Lo strumento usato per cogliere i grappoli era una sorta di falcetto, lafalx vinitoria, ma si potevano utilizzare anche le mani nude. L'uva veniva deposta in ceste e quindi portata alla pigiatura che, inizialmente, con ogni probabilità, era effettuata nello stesso vigneto, in rozzi pigiatoi scavati nella pietra, dove venivano ammassate le uve e raccolto il mosto.

In Palestina è stato ritrovato un pigiatoio risalente all'età del Bronzo. Anch'esso tagliato nella roccia, era composto di due parti, comunicanti tra loro: nella parte più alta veniva collocata l'uva per la pigiatura, mentre, in quella più bassa, si raccoglieva il mosto che, successivamente, era riposto negli otri dove continuava a fermentare. Quando poi le fattorie si dotarono di veri e propri impianti di vinificazione, la pigiatura delle uve cominciò ad essere realizzata all'aperto, anche sotto una tettoia o un porticato, all'interno di un'area in muratura, spesso rivestita di argilla o di calce, detta calcatorium, dal verbo calcare, dal momento che tale operazione veniva effettuata con i piedi.

A Creta, sempre nell'età del Bronzo, è attestato l'uso di pigiatoi in ceramica a forma di tinozza, provvisti di un versatoio, sotto il quale venivano posti i contenitori per la raccolta del mosto. I Greci invece, in epoca arcaica, utilizzavano soprattutto pigiatoi mobili in legno trasportabili nei vigneti, come dimostrano le scene raffigurate sui vasi attici a figure nere e rosse del VI e V sec. a.C.

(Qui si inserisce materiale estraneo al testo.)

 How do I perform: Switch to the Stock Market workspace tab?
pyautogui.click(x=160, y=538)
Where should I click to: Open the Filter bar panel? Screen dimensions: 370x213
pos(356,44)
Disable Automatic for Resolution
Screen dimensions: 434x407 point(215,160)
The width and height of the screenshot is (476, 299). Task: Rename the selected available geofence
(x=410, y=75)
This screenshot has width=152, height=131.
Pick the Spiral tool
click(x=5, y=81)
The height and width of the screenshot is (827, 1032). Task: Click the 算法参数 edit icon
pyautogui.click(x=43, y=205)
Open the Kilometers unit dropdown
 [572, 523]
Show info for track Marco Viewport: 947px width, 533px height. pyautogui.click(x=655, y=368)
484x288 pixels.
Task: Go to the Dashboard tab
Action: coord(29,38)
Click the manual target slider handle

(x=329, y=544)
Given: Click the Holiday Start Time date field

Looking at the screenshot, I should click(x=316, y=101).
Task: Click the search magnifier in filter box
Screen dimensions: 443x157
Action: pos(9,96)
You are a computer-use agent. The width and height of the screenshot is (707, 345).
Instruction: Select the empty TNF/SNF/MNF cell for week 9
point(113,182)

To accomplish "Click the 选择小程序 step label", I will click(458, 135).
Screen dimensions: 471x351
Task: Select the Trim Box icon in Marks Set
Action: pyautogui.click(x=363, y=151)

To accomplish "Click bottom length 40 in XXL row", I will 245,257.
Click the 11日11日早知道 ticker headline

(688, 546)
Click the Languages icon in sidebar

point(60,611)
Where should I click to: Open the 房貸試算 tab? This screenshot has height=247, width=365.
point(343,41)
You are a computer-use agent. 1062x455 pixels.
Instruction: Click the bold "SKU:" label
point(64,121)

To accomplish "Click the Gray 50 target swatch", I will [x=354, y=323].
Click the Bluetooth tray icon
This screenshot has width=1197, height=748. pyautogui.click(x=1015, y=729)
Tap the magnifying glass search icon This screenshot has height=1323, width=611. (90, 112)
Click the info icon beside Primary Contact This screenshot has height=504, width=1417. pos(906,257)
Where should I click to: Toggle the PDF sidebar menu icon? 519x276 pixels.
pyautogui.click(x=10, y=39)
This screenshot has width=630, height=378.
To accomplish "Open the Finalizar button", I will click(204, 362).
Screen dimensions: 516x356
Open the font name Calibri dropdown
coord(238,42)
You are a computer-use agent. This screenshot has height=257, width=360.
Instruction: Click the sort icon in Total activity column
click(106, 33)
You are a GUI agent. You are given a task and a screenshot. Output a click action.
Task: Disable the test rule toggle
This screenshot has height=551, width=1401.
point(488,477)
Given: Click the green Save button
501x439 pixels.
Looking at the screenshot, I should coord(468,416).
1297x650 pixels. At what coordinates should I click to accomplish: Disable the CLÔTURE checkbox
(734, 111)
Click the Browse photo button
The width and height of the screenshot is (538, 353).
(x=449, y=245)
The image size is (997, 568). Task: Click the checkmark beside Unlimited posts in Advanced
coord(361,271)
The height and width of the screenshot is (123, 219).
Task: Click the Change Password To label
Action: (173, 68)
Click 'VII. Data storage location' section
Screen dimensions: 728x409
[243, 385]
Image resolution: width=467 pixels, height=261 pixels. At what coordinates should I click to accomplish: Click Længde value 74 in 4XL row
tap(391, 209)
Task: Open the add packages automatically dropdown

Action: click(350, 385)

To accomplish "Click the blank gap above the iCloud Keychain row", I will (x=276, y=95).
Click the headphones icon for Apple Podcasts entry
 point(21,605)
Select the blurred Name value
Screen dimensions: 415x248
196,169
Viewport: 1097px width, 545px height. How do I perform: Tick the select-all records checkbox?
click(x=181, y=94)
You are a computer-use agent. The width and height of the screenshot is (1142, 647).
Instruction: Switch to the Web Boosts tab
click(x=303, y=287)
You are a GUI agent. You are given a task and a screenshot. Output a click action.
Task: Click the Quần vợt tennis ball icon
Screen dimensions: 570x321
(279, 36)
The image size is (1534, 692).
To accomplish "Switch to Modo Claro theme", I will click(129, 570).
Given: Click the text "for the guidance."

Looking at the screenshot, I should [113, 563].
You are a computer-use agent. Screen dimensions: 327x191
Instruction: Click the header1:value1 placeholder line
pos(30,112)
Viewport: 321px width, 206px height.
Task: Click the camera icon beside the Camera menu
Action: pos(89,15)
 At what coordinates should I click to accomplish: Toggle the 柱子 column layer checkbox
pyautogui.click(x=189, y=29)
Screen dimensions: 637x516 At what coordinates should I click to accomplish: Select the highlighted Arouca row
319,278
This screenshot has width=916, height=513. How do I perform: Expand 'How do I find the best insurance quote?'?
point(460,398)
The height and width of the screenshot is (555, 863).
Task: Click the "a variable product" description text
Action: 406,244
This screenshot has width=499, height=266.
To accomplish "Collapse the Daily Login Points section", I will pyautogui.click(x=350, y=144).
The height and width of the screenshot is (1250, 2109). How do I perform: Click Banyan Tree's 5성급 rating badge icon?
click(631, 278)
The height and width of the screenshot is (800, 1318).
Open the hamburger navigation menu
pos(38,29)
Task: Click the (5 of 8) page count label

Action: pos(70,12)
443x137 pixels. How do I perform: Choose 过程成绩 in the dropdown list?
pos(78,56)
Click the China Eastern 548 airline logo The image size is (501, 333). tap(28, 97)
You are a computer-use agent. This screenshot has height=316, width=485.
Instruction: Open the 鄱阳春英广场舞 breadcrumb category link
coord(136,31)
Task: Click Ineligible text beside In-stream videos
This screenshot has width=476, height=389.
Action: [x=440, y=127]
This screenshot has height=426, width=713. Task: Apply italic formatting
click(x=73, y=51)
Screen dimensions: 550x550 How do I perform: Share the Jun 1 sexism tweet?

Al termine della pigiatura, mentre il mosto passava nei recipienti di fermentazione, le vinacce venivano portate al torchio per una seconda spremitura. Il liquido così ottenuto seguiva il mosto nei dolia di fermentazione, ultimata la quale, il mosto-vino veniva travasato nelle anfore e nei dolia.
Maggiori notizie si hanno per il mondo romano: l'uva veniva raccolta in una vasca (lacus vinarius) dove si procedeva alla pigiatura, quindi, una volta colmata questa vasca, si aspettava che il mosto si separasse dalle vinacce e, mentre queste ultime, quando affioravano, venivano torchiate, il mosto passava in una vasca sottostante. In questo secondo lacus, dove poi confluiva anche il mosto delle vinacce torchiate, aveva luogo la fermentazione cosiddetta tumultuosa. Dopo sette o otto giorni si travasava il mosto in grossi dolia interrati dove si completava il processo di fermentazione.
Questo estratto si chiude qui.